(Records taken from a dataset)
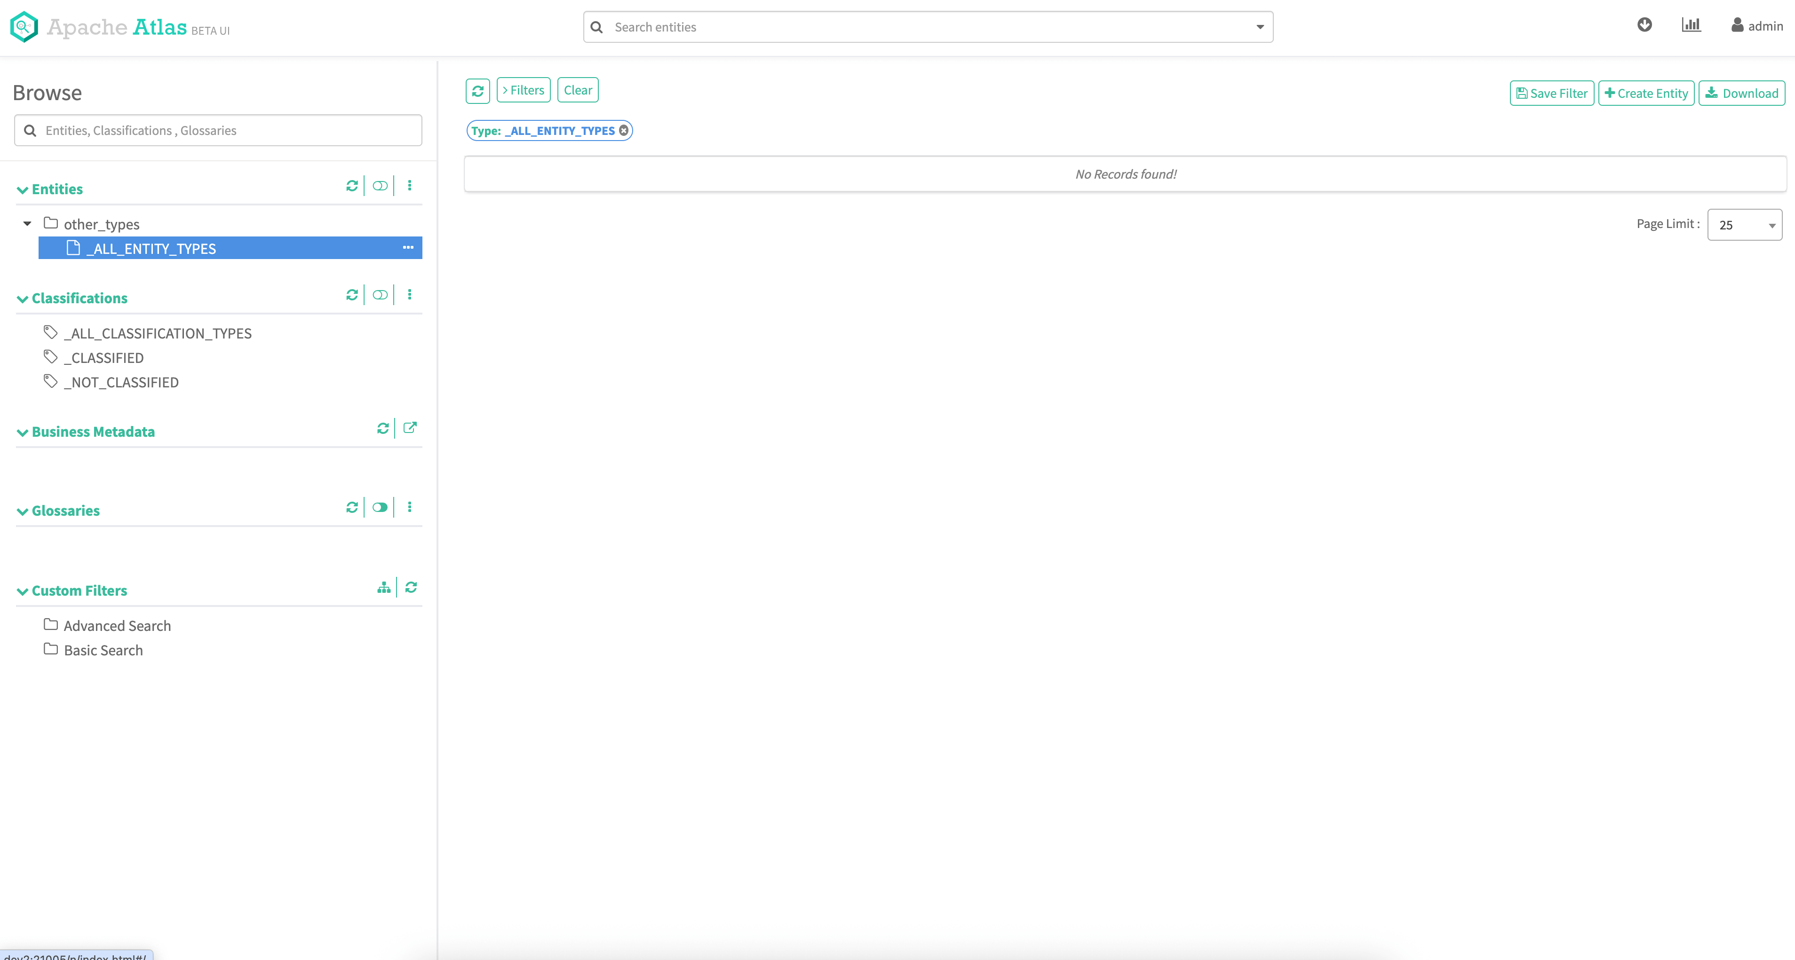Screen dimensions: 1795x960
Task: Open more options for _ALL_ENTITY_TYPES node
Action: pos(408,247)
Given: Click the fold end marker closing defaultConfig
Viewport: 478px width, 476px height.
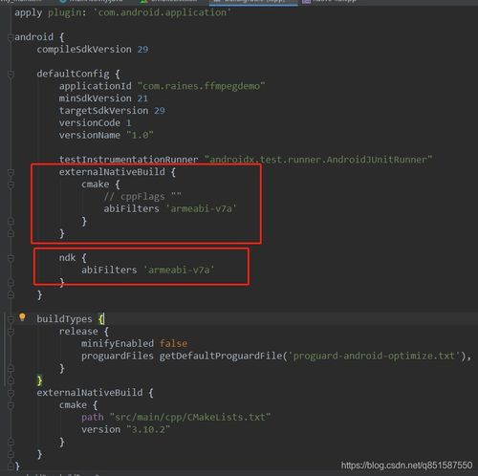Looking at the screenshot, I should (x=11, y=295).
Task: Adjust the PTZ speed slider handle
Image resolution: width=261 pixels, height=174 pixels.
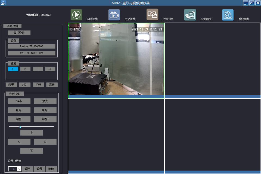Action: pos(20,127)
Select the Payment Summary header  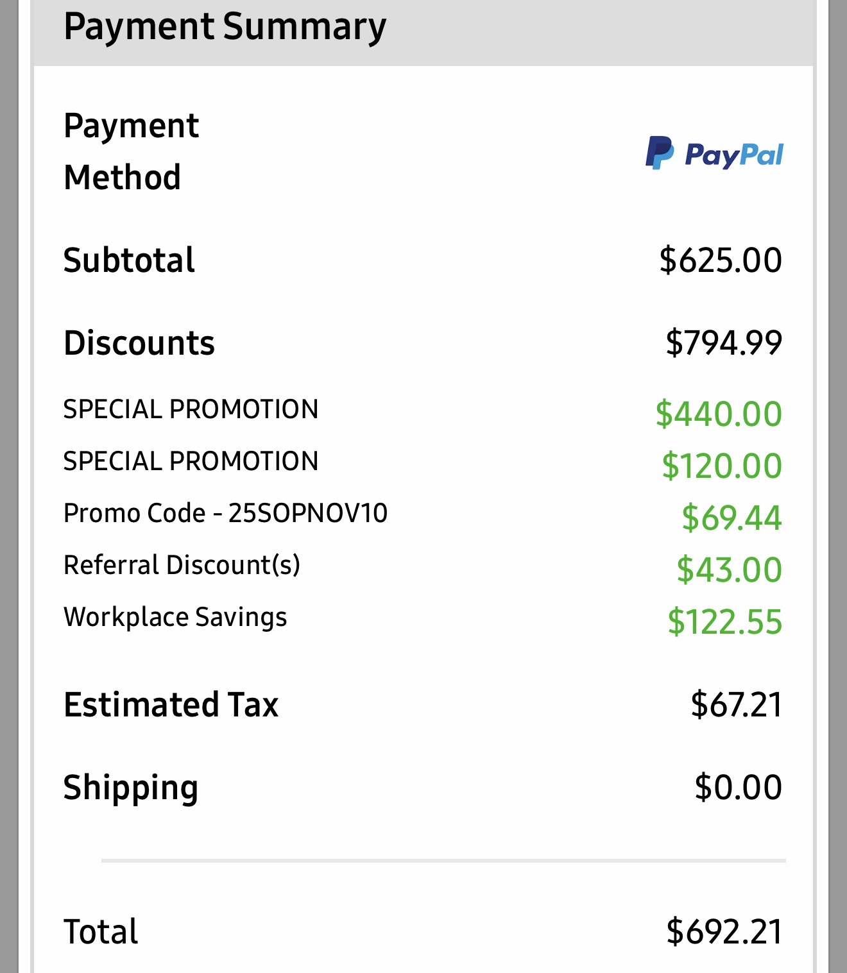(225, 27)
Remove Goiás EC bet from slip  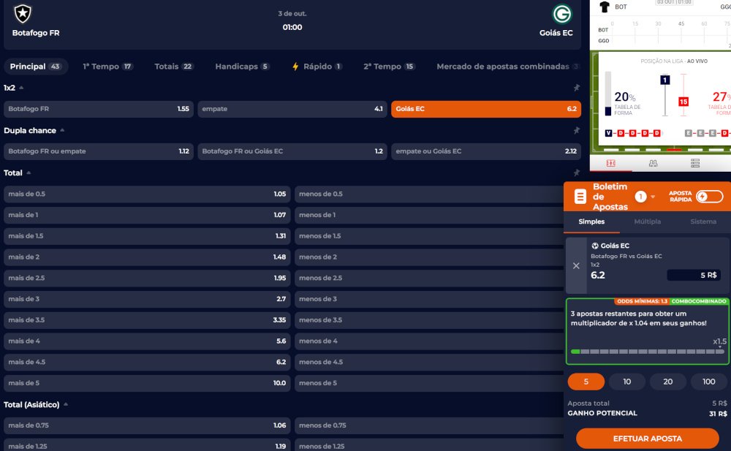pyautogui.click(x=576, y=266)
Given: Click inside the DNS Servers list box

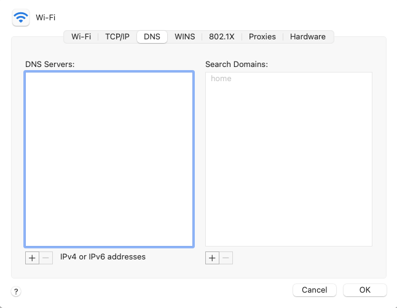Looking at the screenshot, I should click(x=109, y=159).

SET EXERCISE
Put the lines of the records above into a numbered list, starting from the beginning of the records and ending with the line containing "Looking at the screenshot, I should (x=11, y=295).". Leave out blank lines and the pictures.

REPLY
1. Screen dimensions: 1795x960
2. Task: Open more options for _ALL_ENTITY_TYPES node
3. Action: pos(408,247)
4. Given: Click the fold end marker closing defaultConfig
5. Viewport: 478px width, 476px height.
6. Looking at the screenshot, I should (x=11, y=295).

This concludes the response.